The brain is necessary, like all universal and non universal numbers in
the relevant relations.
It is just hat the "physical brains" are the result of the FPI on an
infinity of computations.
As I said to Brent, if consciousness supervenes on physical brains, and
all the evidence says that it does, and consciousness is to come from
the dovetailer states, then so do all the physical laws that describe
the operation of the physical brain -- not from some different set of
dovetailer states, but from the *same* states. And if these laws are to
be consistent across the whole observable universe for all observable
time, then all of these, and all other existing and previously existing
consciousnesses, must come from *exactly the same* set of dovetailer
states. You can't pick subsets of states to give one bit and other
subsets to give different bits because you could not in this way ensure
consistency.
Only one state is then needed, or at most a set of states of zero
measure in the sum. All other states would not be consistent with what
is observed. The FPI of quantum MWI is also a deterministic result --
Everettian QM follows from a deterministic physical law, so it must come
from consistent states -- not just a random assortment.
Given this, the MGA appears to be irrelevant to the main argument,
whether the MGA is valid or not becomes unimportant. It does not support
the idea that primitive matter can be ruled out. It cannot support the
idea that physical supervenience is false, since we know that it is not.
So what does the MGA accomplish?
I reduce the mind-body problem to the problem of explaining the belief
by machine in bodies, using as theory of mind computationalism +
computer science.
You go on to say that the appearance of matter cannot be based on a
notion of primitive matter.
Yes. When assuming comp, with comp in the sense of Church-Turing. (Not
in the sense of some notion of physical computation, which I consider as
a physical implementation of a computation)
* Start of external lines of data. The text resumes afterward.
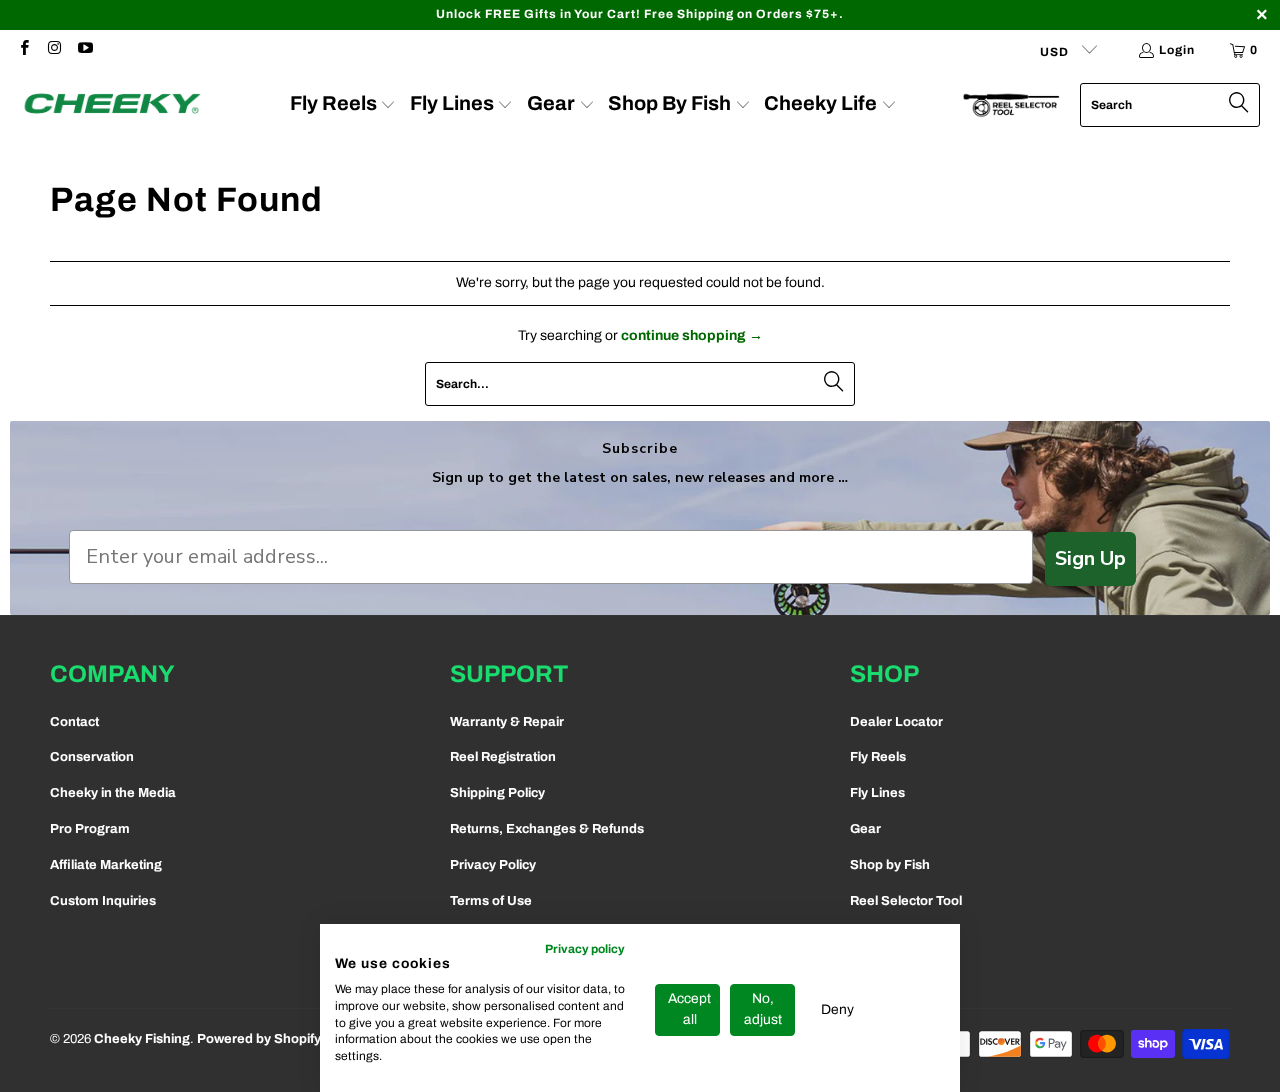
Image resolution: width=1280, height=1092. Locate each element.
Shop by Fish (890, 865)
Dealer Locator (896, 722)
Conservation (92, 757)
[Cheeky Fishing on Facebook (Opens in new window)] (23, 50)
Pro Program (90, 829)
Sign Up (1090, 558)
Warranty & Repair (507, 722)
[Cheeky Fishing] (112, 105)
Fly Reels (878, 757)
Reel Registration (503, 757)
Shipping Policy (497, 793)
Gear (865, 829)
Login (1177, 50)
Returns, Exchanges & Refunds (547, 829)
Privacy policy (585, 949)
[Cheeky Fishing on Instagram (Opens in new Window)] (53, 50)
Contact (74, 722)
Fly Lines (877, 793)
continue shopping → (692, 335)
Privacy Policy (493, 865)
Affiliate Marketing (106, 865)
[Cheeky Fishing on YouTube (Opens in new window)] (84, 50)
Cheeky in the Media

But primitive matter, and the concept of such, does not appear in the
argument, so you have not eliminated the possibility of primitive
matter. Not that physics necessarily believes in primitive matter,
either. Physicists usually assumes a stance of scientific realism, which
is just the assumption that the nature and laws of the external world,
whatever they are, are independent of us. The purpose of science is then
to explore the observed world and elucidate the laws that govern the
behaviour we observe. The, as Brent often says, the fundamental ontology
is theory dependent; it is liable to change as we replace theories by
more successful ones. Few people assume that 'matter', in some undefined
sense, is the primitive 'ur-stuff' of the universe.